• _Dataset content_
——————————

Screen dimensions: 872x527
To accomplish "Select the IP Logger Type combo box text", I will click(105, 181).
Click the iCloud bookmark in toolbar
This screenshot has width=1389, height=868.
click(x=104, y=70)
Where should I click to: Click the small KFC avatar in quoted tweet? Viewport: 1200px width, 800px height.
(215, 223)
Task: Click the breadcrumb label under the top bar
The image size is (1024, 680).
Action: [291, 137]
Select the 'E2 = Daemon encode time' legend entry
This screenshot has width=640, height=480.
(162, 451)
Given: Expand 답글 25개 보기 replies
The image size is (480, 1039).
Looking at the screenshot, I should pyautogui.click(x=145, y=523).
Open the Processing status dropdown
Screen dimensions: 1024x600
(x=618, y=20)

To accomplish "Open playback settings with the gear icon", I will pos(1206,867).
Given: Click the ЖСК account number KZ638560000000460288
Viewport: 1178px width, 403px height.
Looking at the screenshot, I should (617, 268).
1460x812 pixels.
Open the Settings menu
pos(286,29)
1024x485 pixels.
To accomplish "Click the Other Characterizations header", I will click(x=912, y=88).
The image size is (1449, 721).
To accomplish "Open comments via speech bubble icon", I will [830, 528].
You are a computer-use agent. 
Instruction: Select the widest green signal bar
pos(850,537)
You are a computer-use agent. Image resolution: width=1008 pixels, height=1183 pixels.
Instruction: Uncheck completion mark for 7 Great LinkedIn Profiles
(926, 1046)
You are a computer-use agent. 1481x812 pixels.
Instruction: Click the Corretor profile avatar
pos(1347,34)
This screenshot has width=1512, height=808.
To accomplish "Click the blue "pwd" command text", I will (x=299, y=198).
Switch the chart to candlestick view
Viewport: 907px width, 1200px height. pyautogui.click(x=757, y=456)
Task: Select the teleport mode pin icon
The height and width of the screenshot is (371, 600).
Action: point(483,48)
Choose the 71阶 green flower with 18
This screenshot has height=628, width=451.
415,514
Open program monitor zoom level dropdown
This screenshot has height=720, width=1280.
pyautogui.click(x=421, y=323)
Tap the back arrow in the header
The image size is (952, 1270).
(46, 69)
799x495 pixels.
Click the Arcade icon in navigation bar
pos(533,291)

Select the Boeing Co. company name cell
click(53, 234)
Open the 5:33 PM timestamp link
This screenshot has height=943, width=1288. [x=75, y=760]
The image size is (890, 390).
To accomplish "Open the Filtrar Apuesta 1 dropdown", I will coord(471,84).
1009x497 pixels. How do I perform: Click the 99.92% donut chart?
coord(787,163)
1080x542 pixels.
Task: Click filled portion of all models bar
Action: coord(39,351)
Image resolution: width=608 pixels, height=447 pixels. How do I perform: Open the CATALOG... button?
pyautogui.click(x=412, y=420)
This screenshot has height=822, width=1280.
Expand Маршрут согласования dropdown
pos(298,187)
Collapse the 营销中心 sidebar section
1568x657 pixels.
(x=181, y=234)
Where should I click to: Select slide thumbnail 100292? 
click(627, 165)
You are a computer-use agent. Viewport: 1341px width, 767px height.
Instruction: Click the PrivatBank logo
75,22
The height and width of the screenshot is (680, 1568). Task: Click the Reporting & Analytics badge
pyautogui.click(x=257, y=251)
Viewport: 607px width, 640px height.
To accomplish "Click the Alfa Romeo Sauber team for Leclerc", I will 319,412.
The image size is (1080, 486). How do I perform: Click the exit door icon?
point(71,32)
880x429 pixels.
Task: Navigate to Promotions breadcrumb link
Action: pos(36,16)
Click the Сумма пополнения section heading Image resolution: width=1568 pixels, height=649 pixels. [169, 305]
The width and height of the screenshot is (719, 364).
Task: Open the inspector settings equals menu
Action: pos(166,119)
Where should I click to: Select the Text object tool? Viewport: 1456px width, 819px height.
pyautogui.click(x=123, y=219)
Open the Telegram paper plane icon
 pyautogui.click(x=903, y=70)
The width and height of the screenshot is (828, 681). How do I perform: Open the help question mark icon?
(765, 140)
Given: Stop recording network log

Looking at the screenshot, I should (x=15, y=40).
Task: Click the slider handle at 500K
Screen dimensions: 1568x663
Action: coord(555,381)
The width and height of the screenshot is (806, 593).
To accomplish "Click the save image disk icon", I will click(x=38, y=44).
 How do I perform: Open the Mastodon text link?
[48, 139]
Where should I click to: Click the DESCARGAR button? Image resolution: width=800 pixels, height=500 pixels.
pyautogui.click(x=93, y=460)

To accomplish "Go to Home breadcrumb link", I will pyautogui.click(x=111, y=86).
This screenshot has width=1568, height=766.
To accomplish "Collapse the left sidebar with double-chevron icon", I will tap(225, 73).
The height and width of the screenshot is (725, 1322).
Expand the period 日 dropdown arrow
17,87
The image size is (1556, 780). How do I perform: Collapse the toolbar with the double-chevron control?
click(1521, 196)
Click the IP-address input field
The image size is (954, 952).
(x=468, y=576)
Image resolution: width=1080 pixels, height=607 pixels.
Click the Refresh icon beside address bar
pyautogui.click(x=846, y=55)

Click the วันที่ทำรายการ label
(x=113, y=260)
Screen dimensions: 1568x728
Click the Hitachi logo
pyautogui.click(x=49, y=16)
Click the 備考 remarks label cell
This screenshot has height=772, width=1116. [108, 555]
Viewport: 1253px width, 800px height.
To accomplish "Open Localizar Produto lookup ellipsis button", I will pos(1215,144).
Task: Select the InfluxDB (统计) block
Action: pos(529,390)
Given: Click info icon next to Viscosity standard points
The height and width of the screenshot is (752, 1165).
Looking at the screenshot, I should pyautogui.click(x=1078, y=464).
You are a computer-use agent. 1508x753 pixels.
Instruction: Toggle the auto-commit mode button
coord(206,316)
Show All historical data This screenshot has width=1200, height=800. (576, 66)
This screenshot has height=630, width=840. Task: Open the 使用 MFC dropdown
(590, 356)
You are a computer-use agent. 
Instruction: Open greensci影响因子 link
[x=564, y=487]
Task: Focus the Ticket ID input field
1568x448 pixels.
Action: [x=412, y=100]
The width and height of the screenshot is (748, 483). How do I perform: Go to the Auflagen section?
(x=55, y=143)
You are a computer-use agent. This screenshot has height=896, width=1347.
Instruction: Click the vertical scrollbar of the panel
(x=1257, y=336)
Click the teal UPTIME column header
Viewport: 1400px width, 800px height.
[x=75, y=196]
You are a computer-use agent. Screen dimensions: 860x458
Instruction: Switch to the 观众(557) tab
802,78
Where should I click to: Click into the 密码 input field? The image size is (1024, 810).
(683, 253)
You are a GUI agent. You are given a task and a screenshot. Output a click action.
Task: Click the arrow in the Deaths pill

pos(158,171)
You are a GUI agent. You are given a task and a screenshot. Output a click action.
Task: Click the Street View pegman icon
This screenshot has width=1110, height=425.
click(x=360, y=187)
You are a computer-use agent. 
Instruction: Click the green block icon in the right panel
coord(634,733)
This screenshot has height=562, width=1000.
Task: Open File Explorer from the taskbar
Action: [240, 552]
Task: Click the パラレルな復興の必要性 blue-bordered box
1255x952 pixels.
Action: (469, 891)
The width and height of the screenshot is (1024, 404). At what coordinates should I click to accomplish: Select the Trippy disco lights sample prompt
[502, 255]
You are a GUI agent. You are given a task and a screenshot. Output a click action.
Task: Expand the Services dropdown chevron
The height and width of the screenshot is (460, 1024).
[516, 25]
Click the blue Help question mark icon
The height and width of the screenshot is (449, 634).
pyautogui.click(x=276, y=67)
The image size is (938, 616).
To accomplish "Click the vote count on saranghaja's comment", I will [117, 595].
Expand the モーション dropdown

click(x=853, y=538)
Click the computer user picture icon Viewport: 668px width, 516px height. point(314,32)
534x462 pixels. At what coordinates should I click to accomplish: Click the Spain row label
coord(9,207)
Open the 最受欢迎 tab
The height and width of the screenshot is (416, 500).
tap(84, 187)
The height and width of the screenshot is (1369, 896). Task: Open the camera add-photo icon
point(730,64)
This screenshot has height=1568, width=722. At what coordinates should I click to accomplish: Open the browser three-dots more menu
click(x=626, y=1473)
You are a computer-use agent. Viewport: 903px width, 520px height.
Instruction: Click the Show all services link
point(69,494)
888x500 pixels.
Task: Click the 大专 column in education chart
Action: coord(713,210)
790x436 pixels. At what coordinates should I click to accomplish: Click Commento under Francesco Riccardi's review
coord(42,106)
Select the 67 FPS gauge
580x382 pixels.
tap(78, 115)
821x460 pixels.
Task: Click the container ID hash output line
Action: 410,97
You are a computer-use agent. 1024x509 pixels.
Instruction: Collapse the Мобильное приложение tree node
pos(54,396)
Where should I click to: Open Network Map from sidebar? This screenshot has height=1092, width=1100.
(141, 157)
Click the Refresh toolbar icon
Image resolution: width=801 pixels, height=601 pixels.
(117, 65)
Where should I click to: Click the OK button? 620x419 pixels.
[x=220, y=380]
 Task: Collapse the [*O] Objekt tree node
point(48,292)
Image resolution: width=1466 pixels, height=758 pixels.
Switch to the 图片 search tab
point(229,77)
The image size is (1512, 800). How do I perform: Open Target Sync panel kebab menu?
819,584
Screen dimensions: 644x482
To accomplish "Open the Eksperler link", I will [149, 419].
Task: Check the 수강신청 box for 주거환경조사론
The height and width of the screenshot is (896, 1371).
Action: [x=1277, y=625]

——————————

• _Brief_
Take the line above containing "Task: Focus the Ticket ID input field", the line containing "The image size is (938, 616).", and all lines in between, and copy them exactly without anything else.

• _Task response_
Task: Focus the Ticket ID input field
1568x448 pixels.
Action: [x=412, y=100]
The width and height of the screenshot is (748, 483). How do I perform: Go to the Auflagen section?
(x=55, y=143)
You are a computer-use agent. This screenshot has height=896, width=1347.
Instruction: Click the vertical scrollbar of the panel
(x=1257, y=336)
Click the teal UPTIME column header
Viewport: 1400px width, 800px height.
[x=75, y=196]
You are a computer-use agent. Screen dimensions: 860x458
Instruction: Switch to the 观众(557) tab
802,78
Where should I click to: Click into the 密码 input field? The image size is (1024, 810).
(683, 253)
You are a GUI agent. You are given a task and a screenshot. Output a click action.
Task: Click the arrow in the Deaths pill

pos(158,171)
You are a GUI agent. You are given a task and a screenshot. Output a click action.
Task: Click the Street View pegman icon
This screenshot has width=1110, height=425.
click(x=360, y=187)
You are a computer-use agent. 
Instruction: Click the green block icon in the right panel
coord(634,733)
This screenshot has height=562, width=1000.
Task: Open File Explorer from the taskbar
Action: [240, 552]
Task: Click the パラレルな復興の必要性 blue-bordered box
1255x952 pixels.
Action: (469, 891)
The width and height of the screenshot is (1024, 404). At what coordinates should I click to accomplish: Select the Trippy disco lights sample prompt
[502, 255]
You are a GUI agent. You are given a task and a screenshot. Output a click action.
Task: Expand the Services dropdown chevron
The height and width of the screenshot is (460, 1024).
[516, 25]
Click the blue Help question mark icon
The height and width of the screenshot is (449, 634).
pyautogui.click(x=276, y=67)
The image size is (938, 616).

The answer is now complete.